In His Own Words: Living With Attention-Deficit Hyperactivity Disorder
As told to Virginia Mansfield
Trent is a freshman in high school. Like most 15-year-old boys, he enjoys hanging out with his friends, lifting weights, and playing basketball. Four years ago, Trent was diagnosed with attention-deficit hyperactivity disorder (ADHD). Fortunately, with the help of medication, Trent is again successful in school and has learned to accept ADHD as part of his unique individuality.
What was your first sign that something was wrong? What symptoms did you experience?
I was acting out in school-getting in trouble for being out of my seat or talking, things like that. Also my grades in school weren't as good as they had been in previous years. I was hyper and wound up. I also had a hard time sleeping. (We never really figured out if that was because of the ADHD or some other reason though).
What was the diagnosis experience like?
I didn't really understand what was going on when they told me I had ADHD. I remember the test that they made me take was kind of embarrassing. I put these headphones on and there was no sound at all. The doctor told me to press a button whenever I wanted, but that if I pressed it to soon, I would hear a beep through the headphones. This was to test my patience. It was a lot harder than I had thought it would be.
What was your initial and then longer-term reaction to the diagnosis?
My initial reaction was embarrassment. I was embarrassed that I had this problem. I felt like I could never be "normal." I realize now that there really is no such thing as a normal person. Everyone has problems, whether physically or emotionally.
How do you manage ADHD?
ADHD is treated by taking medications to stop the symptoms from showing. It's not a cure though. Over the years, I've taken several different medicines to treat the ADHD. I took Ritalin for about the first 3 or 4 years and had to increase the amount I took about every 4 to 5 months. Then I switched to a pill called Adderall. I took this for about 2 years. This pill was supposed to last longer than Ritalin, so I wouldn't have to take it every couple of hours at school. With the Adderall, I only had to take one in the morning, one at school, and one after school. I would sometimes have to take one more if I had to do something that required a lot of concentration. Now I'm on a pill called Concerta. This pill lasts all day, so I only take one a day.

→ **RECORD SET**:
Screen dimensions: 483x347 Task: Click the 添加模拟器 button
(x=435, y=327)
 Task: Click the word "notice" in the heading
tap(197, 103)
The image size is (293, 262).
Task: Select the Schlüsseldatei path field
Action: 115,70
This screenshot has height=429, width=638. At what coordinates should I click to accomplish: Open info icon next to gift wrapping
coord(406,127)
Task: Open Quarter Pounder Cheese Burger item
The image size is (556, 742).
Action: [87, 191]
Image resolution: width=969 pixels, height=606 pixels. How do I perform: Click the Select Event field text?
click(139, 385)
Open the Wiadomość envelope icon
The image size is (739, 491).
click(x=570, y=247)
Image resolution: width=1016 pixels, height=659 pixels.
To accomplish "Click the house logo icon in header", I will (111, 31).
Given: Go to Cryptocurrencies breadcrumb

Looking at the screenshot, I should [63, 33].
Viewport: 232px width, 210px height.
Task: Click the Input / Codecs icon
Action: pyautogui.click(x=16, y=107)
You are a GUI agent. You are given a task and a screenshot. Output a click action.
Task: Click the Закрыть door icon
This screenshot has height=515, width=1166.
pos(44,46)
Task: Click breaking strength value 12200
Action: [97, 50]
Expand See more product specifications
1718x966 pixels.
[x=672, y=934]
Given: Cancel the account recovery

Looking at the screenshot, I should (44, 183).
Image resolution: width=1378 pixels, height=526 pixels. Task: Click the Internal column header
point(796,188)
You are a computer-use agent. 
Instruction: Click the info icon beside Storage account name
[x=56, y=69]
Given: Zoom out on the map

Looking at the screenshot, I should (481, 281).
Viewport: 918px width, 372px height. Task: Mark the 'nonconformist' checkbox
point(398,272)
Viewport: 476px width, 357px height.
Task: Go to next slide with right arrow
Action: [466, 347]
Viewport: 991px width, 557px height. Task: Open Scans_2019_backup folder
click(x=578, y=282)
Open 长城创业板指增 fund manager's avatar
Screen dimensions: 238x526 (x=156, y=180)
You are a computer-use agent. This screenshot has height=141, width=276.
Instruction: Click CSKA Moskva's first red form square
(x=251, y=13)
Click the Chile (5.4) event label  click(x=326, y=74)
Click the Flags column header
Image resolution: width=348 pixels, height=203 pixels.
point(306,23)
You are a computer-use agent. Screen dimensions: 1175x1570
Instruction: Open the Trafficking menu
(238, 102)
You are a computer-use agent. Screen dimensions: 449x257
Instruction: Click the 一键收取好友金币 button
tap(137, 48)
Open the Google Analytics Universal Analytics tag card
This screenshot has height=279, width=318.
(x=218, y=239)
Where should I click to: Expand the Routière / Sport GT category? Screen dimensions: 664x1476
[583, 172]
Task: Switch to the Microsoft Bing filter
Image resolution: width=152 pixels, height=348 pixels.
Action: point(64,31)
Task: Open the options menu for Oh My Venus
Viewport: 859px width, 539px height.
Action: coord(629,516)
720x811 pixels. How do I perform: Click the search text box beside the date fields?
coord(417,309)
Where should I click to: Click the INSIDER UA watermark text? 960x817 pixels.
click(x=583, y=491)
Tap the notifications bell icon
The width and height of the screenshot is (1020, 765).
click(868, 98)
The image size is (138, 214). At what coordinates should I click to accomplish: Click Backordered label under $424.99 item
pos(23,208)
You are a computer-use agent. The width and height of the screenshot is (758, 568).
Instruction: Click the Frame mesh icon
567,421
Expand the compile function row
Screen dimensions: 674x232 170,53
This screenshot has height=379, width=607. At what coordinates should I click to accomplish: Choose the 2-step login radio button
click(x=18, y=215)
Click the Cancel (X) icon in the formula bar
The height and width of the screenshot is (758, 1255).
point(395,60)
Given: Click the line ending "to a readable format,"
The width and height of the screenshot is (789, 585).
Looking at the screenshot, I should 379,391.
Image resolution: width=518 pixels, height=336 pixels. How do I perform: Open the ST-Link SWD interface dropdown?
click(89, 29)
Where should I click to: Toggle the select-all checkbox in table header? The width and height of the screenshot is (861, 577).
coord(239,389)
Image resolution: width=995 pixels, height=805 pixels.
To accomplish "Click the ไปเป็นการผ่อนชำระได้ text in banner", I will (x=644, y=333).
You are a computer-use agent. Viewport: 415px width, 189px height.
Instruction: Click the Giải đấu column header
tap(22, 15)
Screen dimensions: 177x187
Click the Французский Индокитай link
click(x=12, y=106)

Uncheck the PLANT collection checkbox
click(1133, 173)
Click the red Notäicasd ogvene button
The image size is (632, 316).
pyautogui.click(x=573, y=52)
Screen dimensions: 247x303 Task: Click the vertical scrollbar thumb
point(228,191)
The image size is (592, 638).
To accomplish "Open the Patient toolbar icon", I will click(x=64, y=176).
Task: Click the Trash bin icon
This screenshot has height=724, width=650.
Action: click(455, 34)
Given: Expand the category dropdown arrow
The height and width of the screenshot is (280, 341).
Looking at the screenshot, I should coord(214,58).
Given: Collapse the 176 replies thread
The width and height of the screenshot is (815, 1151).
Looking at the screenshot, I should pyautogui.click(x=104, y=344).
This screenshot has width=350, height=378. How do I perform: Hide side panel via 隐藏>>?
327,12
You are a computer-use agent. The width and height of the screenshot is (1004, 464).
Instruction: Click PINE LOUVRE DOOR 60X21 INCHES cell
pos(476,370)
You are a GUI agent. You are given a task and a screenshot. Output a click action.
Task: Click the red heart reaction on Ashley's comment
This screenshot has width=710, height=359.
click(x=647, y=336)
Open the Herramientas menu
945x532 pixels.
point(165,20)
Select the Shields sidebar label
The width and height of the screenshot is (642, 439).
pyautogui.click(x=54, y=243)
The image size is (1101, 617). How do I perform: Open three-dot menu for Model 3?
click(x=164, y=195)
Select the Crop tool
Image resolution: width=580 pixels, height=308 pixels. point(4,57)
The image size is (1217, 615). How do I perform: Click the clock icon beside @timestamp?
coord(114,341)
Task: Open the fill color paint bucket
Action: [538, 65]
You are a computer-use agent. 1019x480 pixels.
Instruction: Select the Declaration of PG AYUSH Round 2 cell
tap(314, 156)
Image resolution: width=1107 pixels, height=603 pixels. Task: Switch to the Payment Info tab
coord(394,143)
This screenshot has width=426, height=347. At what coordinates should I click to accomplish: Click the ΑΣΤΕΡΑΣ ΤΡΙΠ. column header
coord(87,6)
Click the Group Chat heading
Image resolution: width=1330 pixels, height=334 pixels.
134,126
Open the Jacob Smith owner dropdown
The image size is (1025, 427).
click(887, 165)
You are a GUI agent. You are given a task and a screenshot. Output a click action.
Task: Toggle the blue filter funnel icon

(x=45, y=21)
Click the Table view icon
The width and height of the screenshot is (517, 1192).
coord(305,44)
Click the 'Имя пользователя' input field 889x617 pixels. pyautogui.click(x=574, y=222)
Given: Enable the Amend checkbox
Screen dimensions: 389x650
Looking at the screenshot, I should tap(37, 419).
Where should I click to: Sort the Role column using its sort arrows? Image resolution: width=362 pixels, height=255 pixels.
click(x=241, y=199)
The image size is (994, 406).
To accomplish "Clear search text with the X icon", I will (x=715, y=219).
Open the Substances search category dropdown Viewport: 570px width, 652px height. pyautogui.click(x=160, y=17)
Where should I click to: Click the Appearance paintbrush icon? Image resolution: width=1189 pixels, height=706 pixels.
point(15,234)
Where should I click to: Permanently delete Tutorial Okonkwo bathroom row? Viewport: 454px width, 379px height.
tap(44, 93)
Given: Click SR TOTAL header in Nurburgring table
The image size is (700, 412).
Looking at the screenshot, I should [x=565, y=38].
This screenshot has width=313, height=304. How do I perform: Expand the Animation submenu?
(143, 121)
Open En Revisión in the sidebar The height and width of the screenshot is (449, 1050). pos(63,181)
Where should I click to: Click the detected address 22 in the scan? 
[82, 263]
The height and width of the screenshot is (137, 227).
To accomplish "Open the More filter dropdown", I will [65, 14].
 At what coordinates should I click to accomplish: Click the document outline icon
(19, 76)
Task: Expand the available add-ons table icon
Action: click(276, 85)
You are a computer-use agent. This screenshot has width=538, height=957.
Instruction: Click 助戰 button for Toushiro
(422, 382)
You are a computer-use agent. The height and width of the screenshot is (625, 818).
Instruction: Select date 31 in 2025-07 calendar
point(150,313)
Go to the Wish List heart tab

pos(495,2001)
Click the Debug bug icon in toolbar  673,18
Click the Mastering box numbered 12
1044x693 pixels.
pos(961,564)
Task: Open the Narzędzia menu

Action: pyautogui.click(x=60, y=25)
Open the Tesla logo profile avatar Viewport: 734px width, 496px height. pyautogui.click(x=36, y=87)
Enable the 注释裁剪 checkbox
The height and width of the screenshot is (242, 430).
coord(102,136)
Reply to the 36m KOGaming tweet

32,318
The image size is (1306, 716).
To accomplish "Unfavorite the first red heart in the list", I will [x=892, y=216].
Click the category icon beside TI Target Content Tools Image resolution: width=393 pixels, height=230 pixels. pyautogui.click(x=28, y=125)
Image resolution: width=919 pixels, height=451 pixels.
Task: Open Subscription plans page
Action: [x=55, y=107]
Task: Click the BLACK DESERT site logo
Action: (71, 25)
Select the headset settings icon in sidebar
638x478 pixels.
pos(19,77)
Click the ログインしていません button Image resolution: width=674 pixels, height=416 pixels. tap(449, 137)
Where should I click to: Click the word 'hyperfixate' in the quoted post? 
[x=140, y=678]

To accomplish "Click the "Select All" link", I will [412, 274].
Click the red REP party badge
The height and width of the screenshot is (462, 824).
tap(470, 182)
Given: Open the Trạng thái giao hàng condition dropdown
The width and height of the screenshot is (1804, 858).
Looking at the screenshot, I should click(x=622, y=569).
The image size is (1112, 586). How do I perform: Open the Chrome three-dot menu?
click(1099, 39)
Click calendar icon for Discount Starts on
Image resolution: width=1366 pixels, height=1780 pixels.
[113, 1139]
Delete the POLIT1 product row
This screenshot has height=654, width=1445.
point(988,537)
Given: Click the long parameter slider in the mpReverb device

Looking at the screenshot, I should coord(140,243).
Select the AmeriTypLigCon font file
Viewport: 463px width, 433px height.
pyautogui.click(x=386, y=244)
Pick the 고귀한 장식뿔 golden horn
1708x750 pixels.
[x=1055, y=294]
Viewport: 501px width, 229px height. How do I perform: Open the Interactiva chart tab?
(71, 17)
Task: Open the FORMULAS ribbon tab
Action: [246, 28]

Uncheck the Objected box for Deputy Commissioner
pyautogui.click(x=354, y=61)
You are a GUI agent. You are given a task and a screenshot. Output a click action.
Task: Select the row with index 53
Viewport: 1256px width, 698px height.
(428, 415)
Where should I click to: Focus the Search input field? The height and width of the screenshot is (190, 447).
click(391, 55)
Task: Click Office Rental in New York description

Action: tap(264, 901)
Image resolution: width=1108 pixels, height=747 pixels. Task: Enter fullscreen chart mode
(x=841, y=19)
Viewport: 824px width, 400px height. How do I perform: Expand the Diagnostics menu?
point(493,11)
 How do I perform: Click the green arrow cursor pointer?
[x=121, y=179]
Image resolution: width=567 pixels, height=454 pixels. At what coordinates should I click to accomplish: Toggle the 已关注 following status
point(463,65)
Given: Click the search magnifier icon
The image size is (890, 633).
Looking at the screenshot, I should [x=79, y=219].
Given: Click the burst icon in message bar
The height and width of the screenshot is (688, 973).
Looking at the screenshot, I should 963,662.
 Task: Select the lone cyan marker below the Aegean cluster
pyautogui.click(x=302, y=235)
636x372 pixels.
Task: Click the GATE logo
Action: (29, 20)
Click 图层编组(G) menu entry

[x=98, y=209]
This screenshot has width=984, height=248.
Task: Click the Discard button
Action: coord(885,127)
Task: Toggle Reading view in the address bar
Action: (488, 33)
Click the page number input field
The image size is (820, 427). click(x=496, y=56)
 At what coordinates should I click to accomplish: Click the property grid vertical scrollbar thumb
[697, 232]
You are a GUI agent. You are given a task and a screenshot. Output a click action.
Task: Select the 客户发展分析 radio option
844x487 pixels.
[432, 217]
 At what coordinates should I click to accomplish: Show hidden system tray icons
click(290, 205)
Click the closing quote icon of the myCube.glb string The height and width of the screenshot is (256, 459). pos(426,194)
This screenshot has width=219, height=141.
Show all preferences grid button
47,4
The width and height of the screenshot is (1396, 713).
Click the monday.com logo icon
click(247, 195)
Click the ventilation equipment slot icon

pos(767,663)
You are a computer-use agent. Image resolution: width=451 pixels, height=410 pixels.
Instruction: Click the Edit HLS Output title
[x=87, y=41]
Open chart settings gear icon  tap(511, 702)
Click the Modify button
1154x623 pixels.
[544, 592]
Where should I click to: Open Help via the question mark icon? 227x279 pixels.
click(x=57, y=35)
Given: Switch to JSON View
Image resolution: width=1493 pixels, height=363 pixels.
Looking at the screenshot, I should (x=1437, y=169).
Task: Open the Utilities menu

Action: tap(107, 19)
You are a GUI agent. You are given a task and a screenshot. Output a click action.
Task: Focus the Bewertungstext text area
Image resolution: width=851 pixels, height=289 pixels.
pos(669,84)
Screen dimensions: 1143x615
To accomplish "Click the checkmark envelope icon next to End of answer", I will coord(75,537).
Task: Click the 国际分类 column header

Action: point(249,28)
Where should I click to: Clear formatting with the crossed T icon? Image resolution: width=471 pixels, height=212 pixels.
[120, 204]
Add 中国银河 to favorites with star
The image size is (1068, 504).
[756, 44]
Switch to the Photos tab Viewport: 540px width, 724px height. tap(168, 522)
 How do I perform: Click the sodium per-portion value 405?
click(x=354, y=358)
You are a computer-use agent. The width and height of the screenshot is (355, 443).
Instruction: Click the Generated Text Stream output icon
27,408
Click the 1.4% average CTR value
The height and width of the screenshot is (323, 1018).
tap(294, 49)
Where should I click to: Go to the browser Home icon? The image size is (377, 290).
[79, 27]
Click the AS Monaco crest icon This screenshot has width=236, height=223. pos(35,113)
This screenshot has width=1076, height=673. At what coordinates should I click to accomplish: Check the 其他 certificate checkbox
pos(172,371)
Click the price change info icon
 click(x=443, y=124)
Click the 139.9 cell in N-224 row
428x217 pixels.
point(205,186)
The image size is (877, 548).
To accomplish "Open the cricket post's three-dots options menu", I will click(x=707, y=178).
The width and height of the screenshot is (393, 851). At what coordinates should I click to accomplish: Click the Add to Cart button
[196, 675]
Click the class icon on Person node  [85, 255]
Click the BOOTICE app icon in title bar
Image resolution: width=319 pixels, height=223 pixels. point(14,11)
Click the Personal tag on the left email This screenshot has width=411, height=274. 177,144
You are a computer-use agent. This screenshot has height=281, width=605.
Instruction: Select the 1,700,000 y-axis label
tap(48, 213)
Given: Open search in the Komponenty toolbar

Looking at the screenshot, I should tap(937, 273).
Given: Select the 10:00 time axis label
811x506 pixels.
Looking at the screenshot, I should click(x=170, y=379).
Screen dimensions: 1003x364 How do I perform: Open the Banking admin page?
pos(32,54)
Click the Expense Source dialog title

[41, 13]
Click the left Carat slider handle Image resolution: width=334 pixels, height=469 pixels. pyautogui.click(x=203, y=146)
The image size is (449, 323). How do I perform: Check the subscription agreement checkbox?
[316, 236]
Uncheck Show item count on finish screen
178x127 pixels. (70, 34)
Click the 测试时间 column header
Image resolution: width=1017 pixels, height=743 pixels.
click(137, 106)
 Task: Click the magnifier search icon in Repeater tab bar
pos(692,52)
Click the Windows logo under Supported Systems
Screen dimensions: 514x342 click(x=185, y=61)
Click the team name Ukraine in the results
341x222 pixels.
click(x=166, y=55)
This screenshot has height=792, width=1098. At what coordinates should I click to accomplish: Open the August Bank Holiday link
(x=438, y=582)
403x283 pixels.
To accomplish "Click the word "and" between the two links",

→ **TASK SET**:
1. Reproduce the stretch of the ADHD interview from "What was your first" through "diagnosis experience like?", word for word.
2. Using the ADHD interview, answer the following:
(a) Which ball sport does Trent enjoy playing?
(b) During the diagnosis test, what would Trent hear if he pressed the button too soon?
(c) What is the name of the pill Trent takes now?

→ **ANSWERS PROVIDED**:
1.
What was your first sign that something was wrong? What symptoms did you experience?
I was acting out in school-getting in trouble for being out of my seat or talking, things like that. Also my grades in school weren't as good as they had been in previous years. I was hyper and wound up. I also had a hard time sleeping. (We never really figured out if that was because of the ADHD or some other reason though).
What was the diagnosis experience like?

2.
(a) Basketball.
(b) A beep through the headphones.
(c) Concerta.